The mouse was once considered an optional input device, but with the tremendous popularity of the Microsoft Windows operating environment, which virtually requires a mouse, it has become a necessity. Or I should say, the ability to move an arrow-shaped cursor on the screen has become a necessity. And a mouse has always been necessary to operate an Apple Macintosh computer. But in both cases, a mouse is only one way to move an on-screen cursor.
There are many alternatives to the long-tailed plastic rodent that lives next door to millions of keyboards across the land, but first let me describe how a mouse works. A mouse translates hand motion into cursor motion.

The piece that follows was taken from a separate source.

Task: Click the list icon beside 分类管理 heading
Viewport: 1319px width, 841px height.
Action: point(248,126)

Most mice use a rolling ball to turn two rollers -- one for horizontal and one for vertical motion -- which then drive encoders that send signals to the PC. A mechanical mouse uses mechanical encoders. In an optomechanical mouse -- the most common type -- optical encoders use light instead of mechanical contacts to send signals to the PC. Buttons on the mouse are pressed to select on-screen commands or options, or held down while the mouse is moved to move objects around on the screen.
The most popular alternative to the mouse, the trackball, looks like an upside-down mouse with an enlarged ball. Instead of moving the whole device around on your desk to make the ball roll, the housing stays stationary while you simply move the ball with your fingers or the palm of your hand, depending on the trackball’s design. This is very convenient when there is not a lot of desk space to be had, such as when a laptop computer is being used on an airplane. I used a trackball for a number of years and much preferred it to a mouse, both for convenience and for the precision with which I could maneuver the cursor on the screen.

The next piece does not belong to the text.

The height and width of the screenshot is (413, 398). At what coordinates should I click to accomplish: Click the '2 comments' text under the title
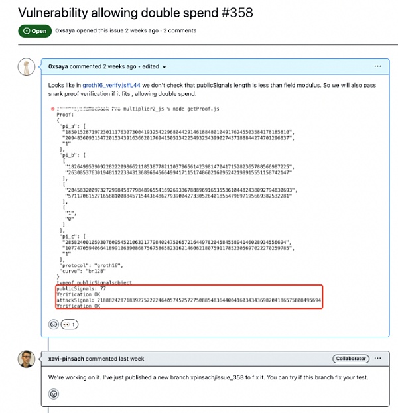[x=180, y=30]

When my track ball died not long ago, however, I decided to try a new gizmo on the market called a GlidePoint. It consists of a small plastic pad about two inches across by about one and a half inches high, on which you simply slide your index finger. This type of input device made its debut on the Apple Macintosh Powerbook line of laptop computers. There is nothing rolling to collect dirt or dust, and no moving parts to wear out. Best of all, it costs less than a number of conventional mice and trackballs on the market. Well, I just love it. Not only do I find it more intuitive to just point and slide my finger to move the on-screen cursor, but instead of having to click a button to execute commands like you do with a mouse or trackball (which you can also do on the GlidePoint, if you prefer--it has three buttons around the pad), you can just tap your finger lightly on the pad either once or twice, depending on whether you’re selecting or moving something on the screen, and the cursor acts as if you had pressed a button.
Anther fairly common input device is a digitizing tablet, having a rectangular surface with sensors embedded in it upon which a wired or wireless electronic pen is moved, thereby moving the cursor on the screen or causing lines to be drawn. Digitizing tablets are used most by those doing computer-aided design (or CAD), or graphic artists who prefer drawing with an electronic pen instead of trying to draw with a mouse. But for ordinary cursor movement, a trackball or GlidePoint is probably your best alternative to a mouse.